Jadi ya, udah ngirim 50 ‘intro message’ per hari. Itu juga yang say ‘yes’ Cuma 2-3 keluarga. Terus abis itu email-email an. Kenalan. Info-info penting lainnya. Abis itu skype-an. Kalo diitung-itung, saya udah 4 kali skype-an sama keluarga di Prancis. Pernah satu keluarga juga di Roma, Italia, tapi ujung-ujungnya ternyata orang Indonesia ngga bisa jadi Au Pair ke Itali. Kali ini saya putuskan untuk cari keluarga di Prancis aja, utk menghindari konsentrasi yang terpecah-belah bingung pilih negara.
Oh iya, soal izin dari nyokap bokap ini yang susah. Intinya musti menjelaskan super panjang dan super lebar ttg Au Pair ini. Saya ngga menyalahkan mereka yang khawatir sih, karena itu wajar. Cuma yang mereka pikir itu Au Pair adalah pekerja yang ngga ada bedanya sama TKW di Malaysia dan Arab. Astaga, beda banget kali. Tata hidup Asia dan Eropa itu sungguh-sungguh berbeda. Ini kita belajar bahasa dan budaya, sekaligus tes mental. Tapi sekali lagi saya tekankan, SAYA PAHAM, perasaan mereka sungguh wajar. Mental kita orang Indonesia, selalu sensitif kalo disinggung soal ‘melayani’. Kita selalu takut menjadi ‘babu’, dan menjadi babu rumahan itu dianggap pekerjaan yang paling rendah serendah-rendahnya. Padahal kalo dipikir-pikir semua orang di dunia ini adalah babu, pembantu adalah babu, karyawan di kantor adalah babu, menteri adalah babu, bahkan presiden juga babu, karena kita selalu melayani orang lain dan bekerja untuk orang lain.
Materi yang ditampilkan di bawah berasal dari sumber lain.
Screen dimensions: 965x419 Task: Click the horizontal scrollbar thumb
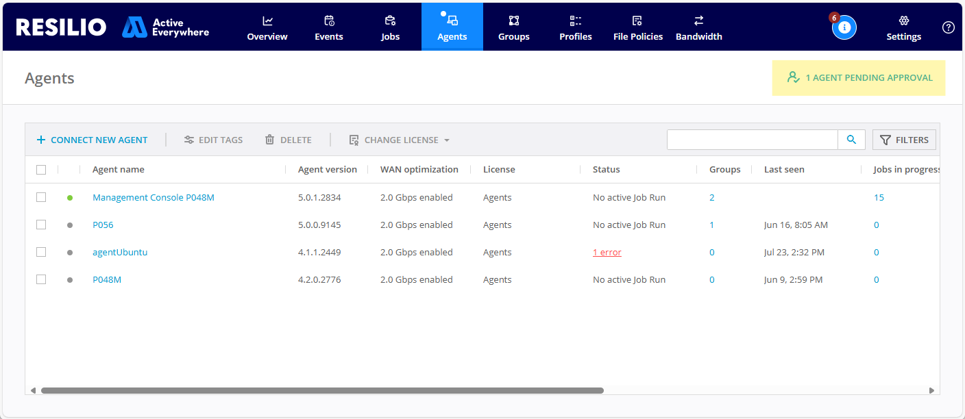coord(322,390)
Jadi tahap demi tahap saya jelaskan kepada keluarga, apa tujuan saya ke sini, dan ngapain aja. Akhirnya mereka mengerti. And honestly I don't really care about 'status' thing, and I don't care what people said about what I will do. Whatever.
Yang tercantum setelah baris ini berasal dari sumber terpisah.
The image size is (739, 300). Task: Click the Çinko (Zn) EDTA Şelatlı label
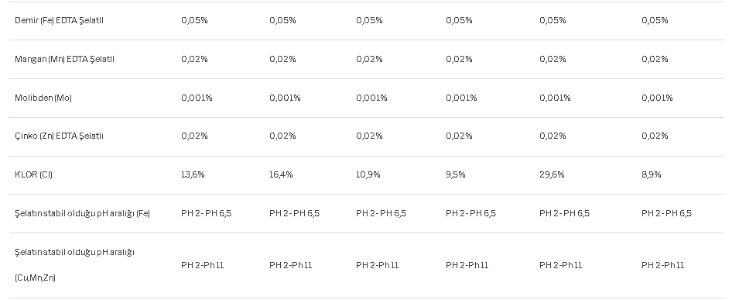pyautogui.click(x=59, y=136)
September…. Belum ada kemajuan…
Oktober… Sama aja…
Saya hampir menyerah di bulan ini. Bingung bukan kepalang. Mau cari kerja beneran nanggung, tapi nungguin kepastian yang ngga pasti juga stress. Mungkin bulan ini adalah bulan terburuk dalam hidup saya. Stress luar biasa karena hidup saya terkatung-katung. Tapi kalo kata Reshi (temen kampus yang msh jadi aupair di Belanda), “Jangan pernah menyerah cari keluarga, Cha, ini tantangan belum ada apa-apanya dibanding pas elo udah di sini!” Hmm oke, itu nyemangatin banget, tapi nakut-nakutin juga yaa, haha.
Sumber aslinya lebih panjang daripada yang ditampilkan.